Referencing data from research firm LMC Automotive, WSJ said on Wednesday that worldwide sales in 2018 are on track to hit 97 million vehicles, a 1.8 percent increase over 2017. Problem is, that growth rate is considerably slower than that of the last 10 years, which has averaged 5 percent per year. Slowdowns in projected 2018 auto sales in the U.S., China, and Europe all make up key components of LMC’s gloomy projections.
The Journal bluntly laid the blame for the shaky sales picture at the door of the White House: “President Trump’s trade policies are undermining consumer confidence in many markets outside the U.S. and are widely seen as the biggest threat to continued economic growth.”
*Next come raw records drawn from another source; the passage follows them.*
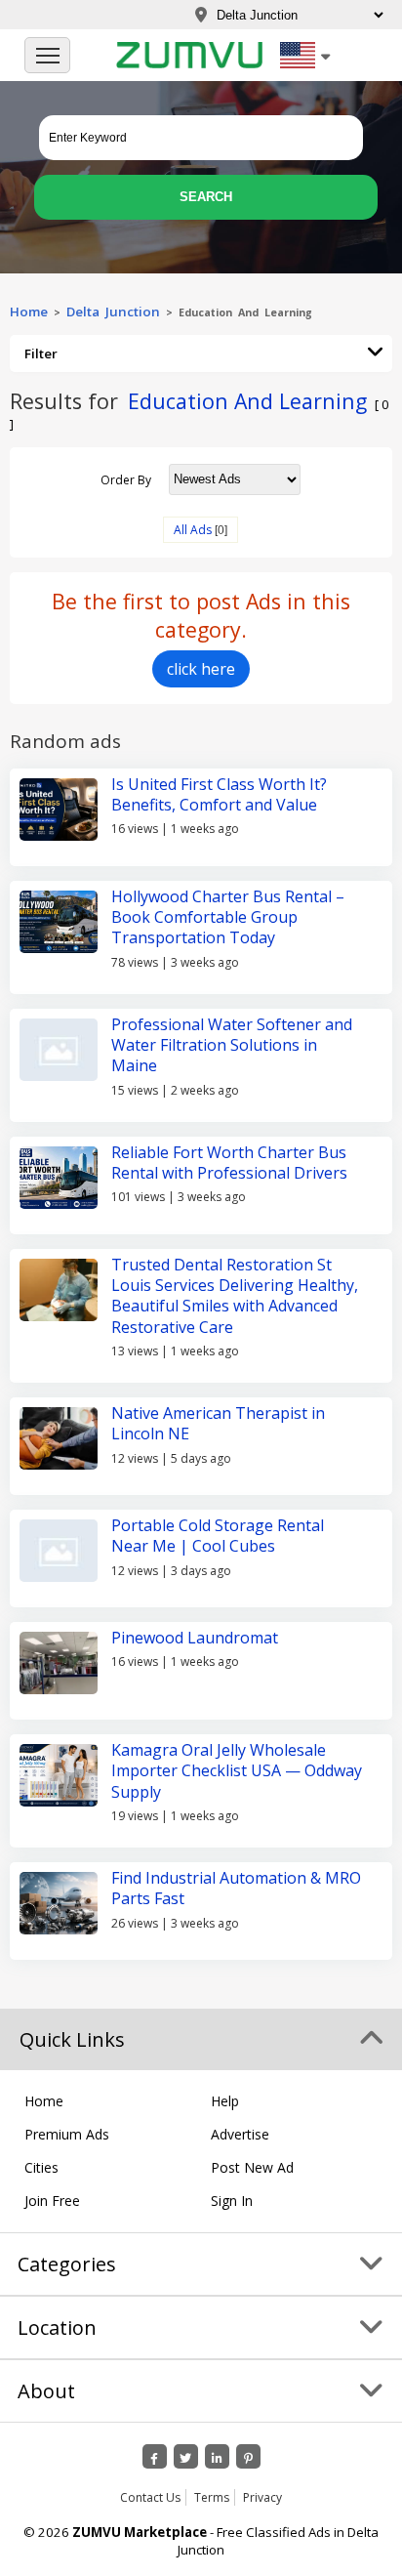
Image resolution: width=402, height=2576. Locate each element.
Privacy (262, 2497)
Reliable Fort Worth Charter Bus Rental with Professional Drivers (229, 1163)
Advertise (240, 2134)
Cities (41, 2167)
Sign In (232, 2200)
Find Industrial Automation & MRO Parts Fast (236, 1888)
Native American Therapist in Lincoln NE (218, 1423)
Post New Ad (252, 2167)
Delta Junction (113, 311)
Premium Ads (66, 2134)
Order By (125, 479)
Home (29, 311)
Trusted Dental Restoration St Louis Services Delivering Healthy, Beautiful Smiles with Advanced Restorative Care (234, 1296)
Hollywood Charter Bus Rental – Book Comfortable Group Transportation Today (227, 917)
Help (225, 2101)
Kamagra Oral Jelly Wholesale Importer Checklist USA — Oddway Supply (236, 1771)
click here (201, 669)
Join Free (52, 2200)
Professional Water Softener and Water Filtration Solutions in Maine (231, 1045)
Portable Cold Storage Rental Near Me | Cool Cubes (217, 1536)
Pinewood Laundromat (194, 1637)
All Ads (193, 529)
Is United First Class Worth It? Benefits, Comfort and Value (219, 794)
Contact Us (150, 2497)
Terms (211, 2497)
The U.S. auto industry is understandably nervous about the possible effects of a trade war and the disruption it would bring to the industry’s highly-integrated international value chain. (See our recent analysis, “Will a Trade War Disrupt the Automotive Industry?”) In July, Peter K. Welch, president of the National Automobile Dealers Association (NADA), said that a 25 percent U.S. tariff on imported autos and parts would mean that “U.S. GDP would fall by $59.2 billion, and nearly 715,000 Americans would lose their jobs.” For auto dealerships, Welch claimed, “annual revenues would fall by $66.5 billion — $4 million per store — and 117,000 dealership employees — an average of seven per dealership — would have to be laid off.”
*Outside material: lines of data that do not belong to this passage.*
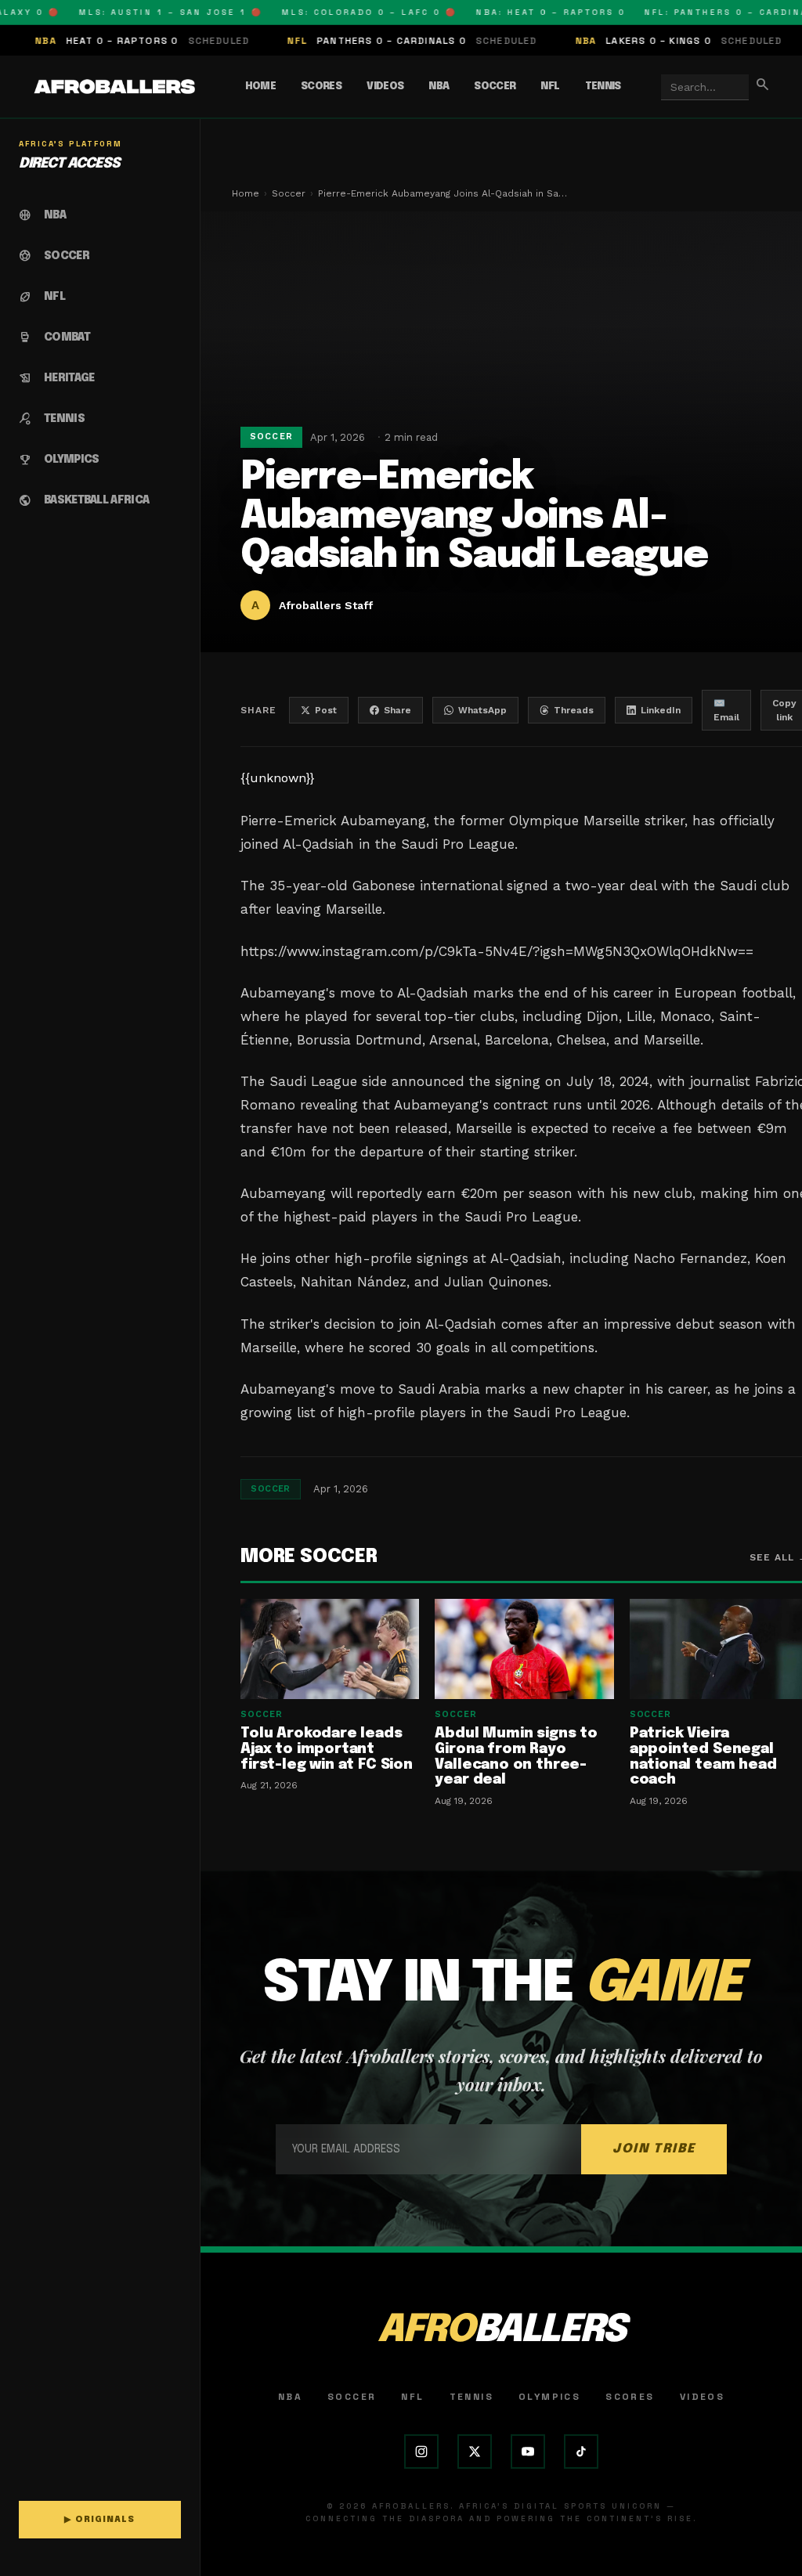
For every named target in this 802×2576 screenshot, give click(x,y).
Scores (321, 86)
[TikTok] (581, 2451)
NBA (438, 86)
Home (260, 86)
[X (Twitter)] (474, 2451)
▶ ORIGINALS (99, 2519)
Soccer (494, 86)
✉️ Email (726, 710)
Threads (574, 710)
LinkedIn (661, 710)
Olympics (549, 2396)
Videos (385, 86)
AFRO (501, 2330)
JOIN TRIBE (653, 2149)
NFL (549, 86)
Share (397, 710)
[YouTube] (528, 2451)
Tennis (603, 86)
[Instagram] (421, 2451)
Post (326, 710)
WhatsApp (482, 710)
But all is not lost, some observers have pointed out. WSJ contended that “An easing of tensions between the U.S. and its major trading partners could prevent the slowdown in auto sales growth from becoming a more rapid decline, analysts say.” One recent example: The U.S. and Mexico announced this week that they would continue a tariff-free trading relationship; that happy announcement gave a lift to the stocks of GM and Ford, along with automakers that run factories in the U.S. and Mexico, such as Daimler, BMW, and Volkswagen.
Not all sources agree that trade tensions are to blame for the sluggish growth in auto sales. James Albertine, auto analyst from Consumer Edge Research, told CNBC on Tuesday that the auto industry is already fighting a difficult operating environment, affected by emissions standards, the decline of diesel, high commodity prices, climbing interest rates, and lower consumer demand.
It’s worth noting also that information-services firm IHS Markit was already predicting in January that light-vehicle sales growth would slow down this year. Markit predicted that global sales would reach 95.9 million units this year, only a 1.5 percent increase over 2017. These projections are not far off from those of LMC; in fact, Markit’s projections were even lower than LMC’s, but were made before the current conflicts between the U.S. and its trading partners.